**WHAT YOU HAVE TO DO**
The line with "Task: Enable Remember" marks where to begin; print it and all lines after it in the material below exactly, skipping pictures.

------ DATA TO USE ------

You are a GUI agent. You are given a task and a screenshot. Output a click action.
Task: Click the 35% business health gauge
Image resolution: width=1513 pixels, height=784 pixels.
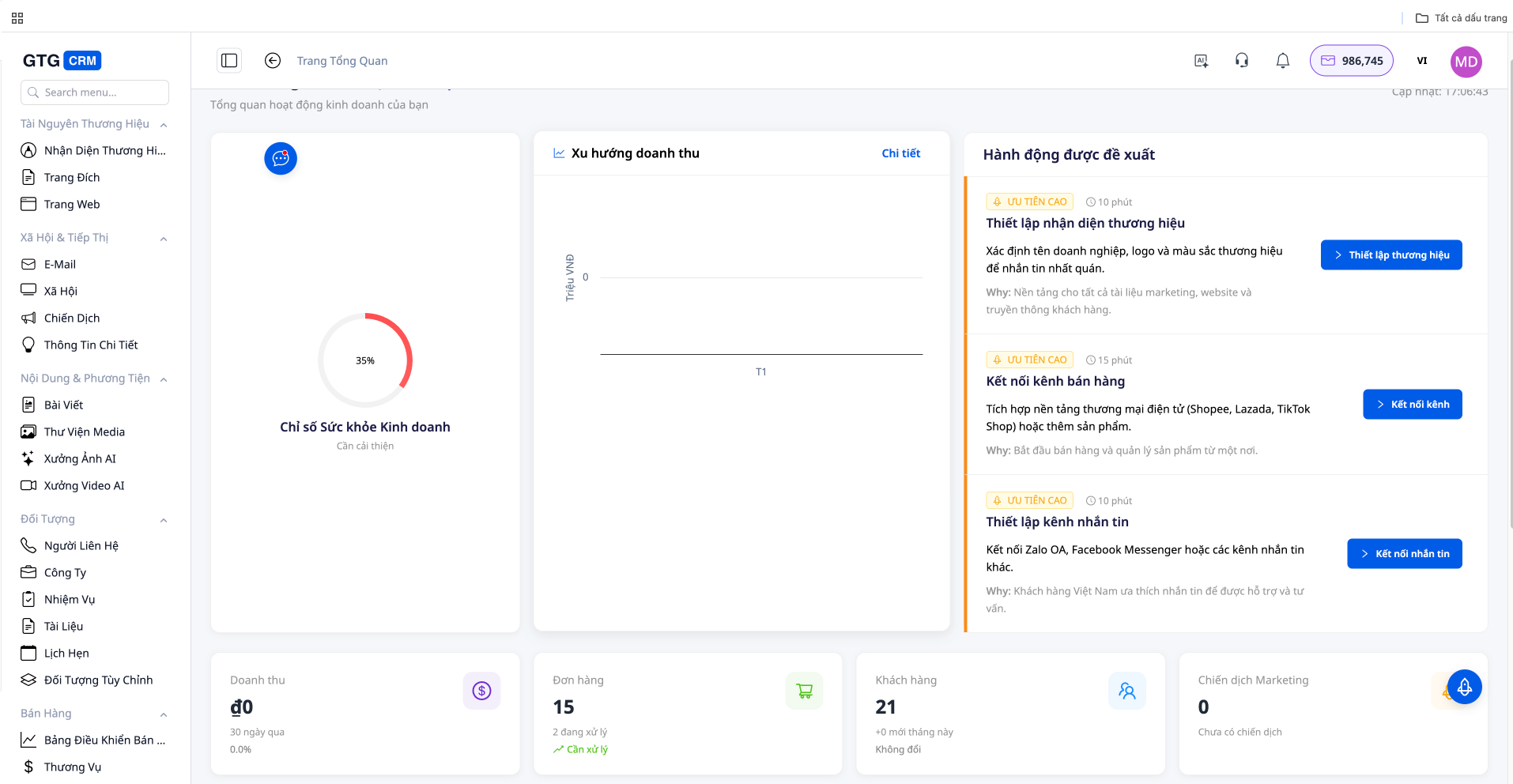365,360
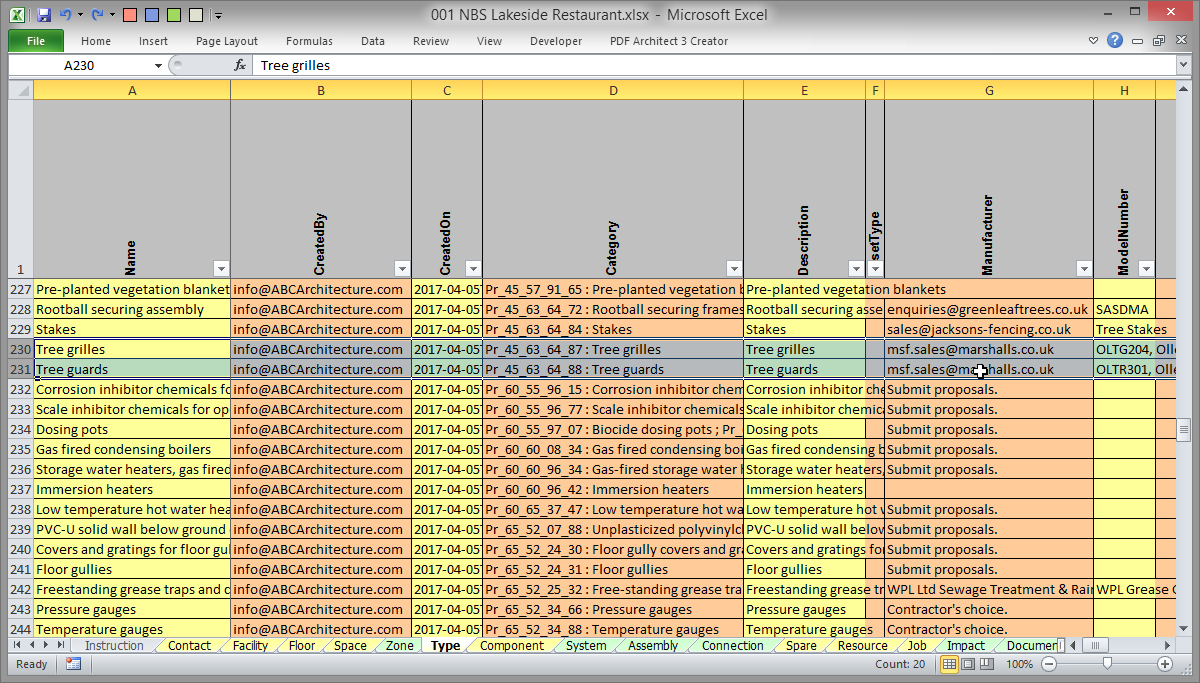1200x683 pixels.
Task: Switch to Page Layout view in status bar
Action: pos(967,663)
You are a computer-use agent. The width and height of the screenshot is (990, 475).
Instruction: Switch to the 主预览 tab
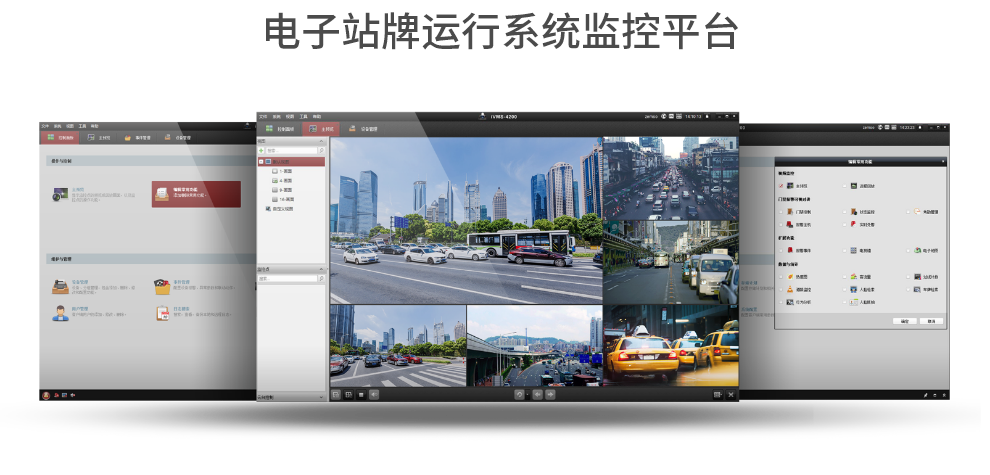click(320, 129)
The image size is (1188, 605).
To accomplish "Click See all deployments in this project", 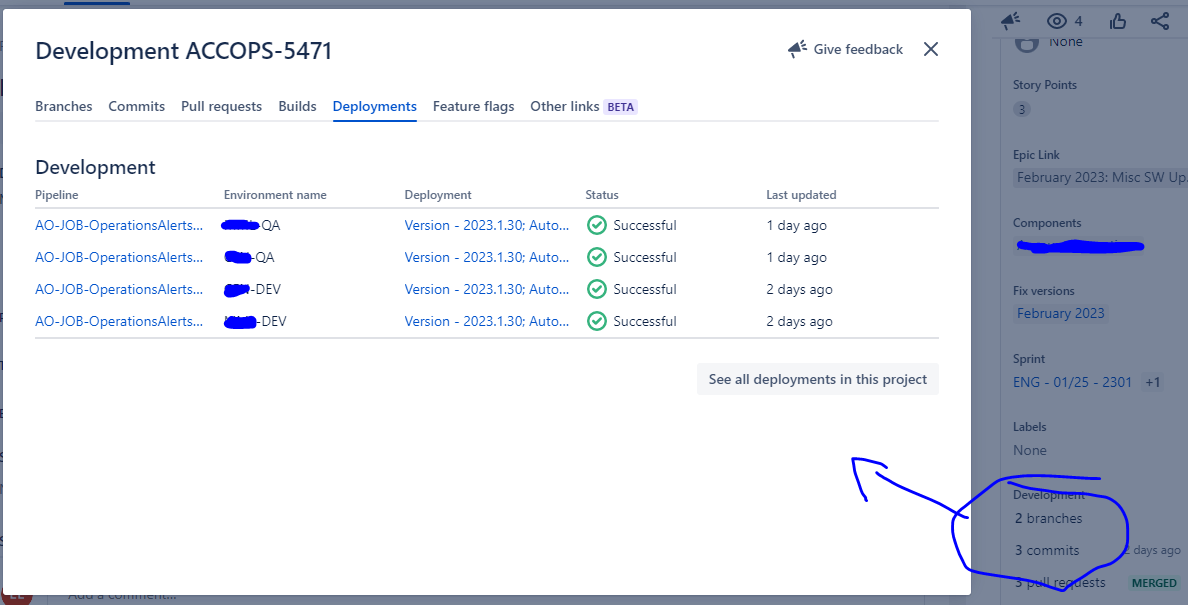I will tap(817, 379).
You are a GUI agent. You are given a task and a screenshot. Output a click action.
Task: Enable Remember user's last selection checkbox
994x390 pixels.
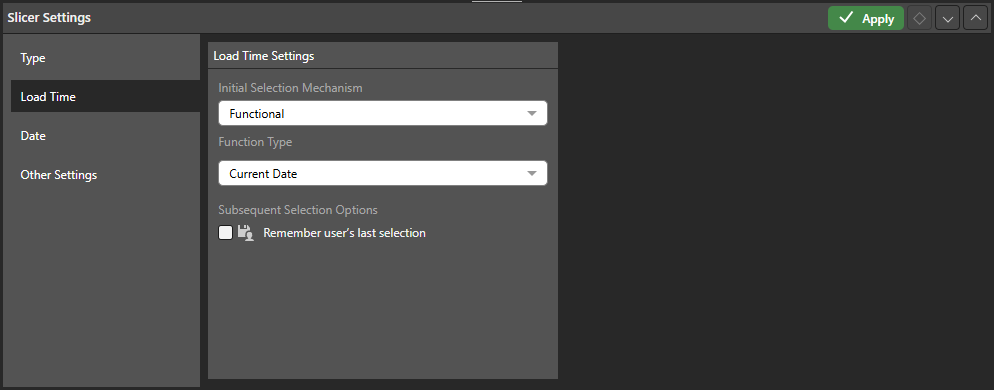225,233
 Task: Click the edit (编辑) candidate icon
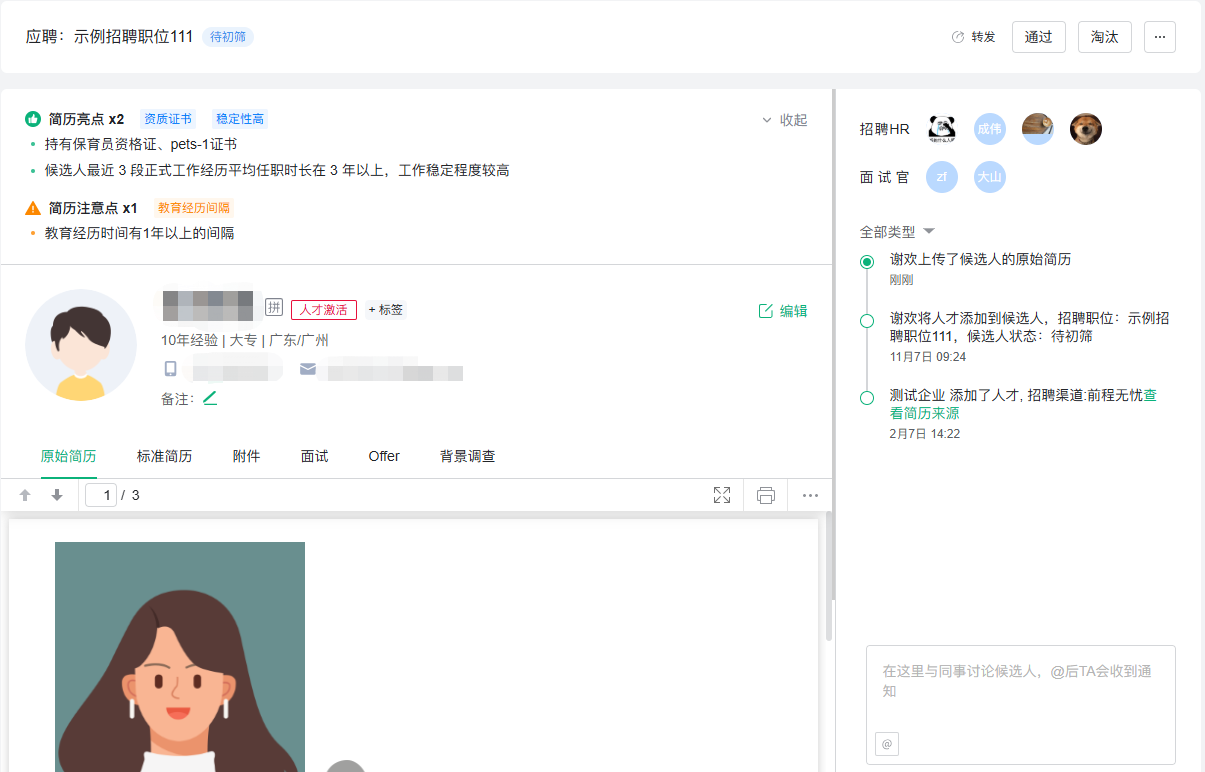tap(767, 311)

------

**WRITTEN RESPONSE**
Task: Enable Remember user's last selection checkbox
994x390 pixels.
225,233
 Task: Click the edit (编辑) candidate icon
tap(767, 311)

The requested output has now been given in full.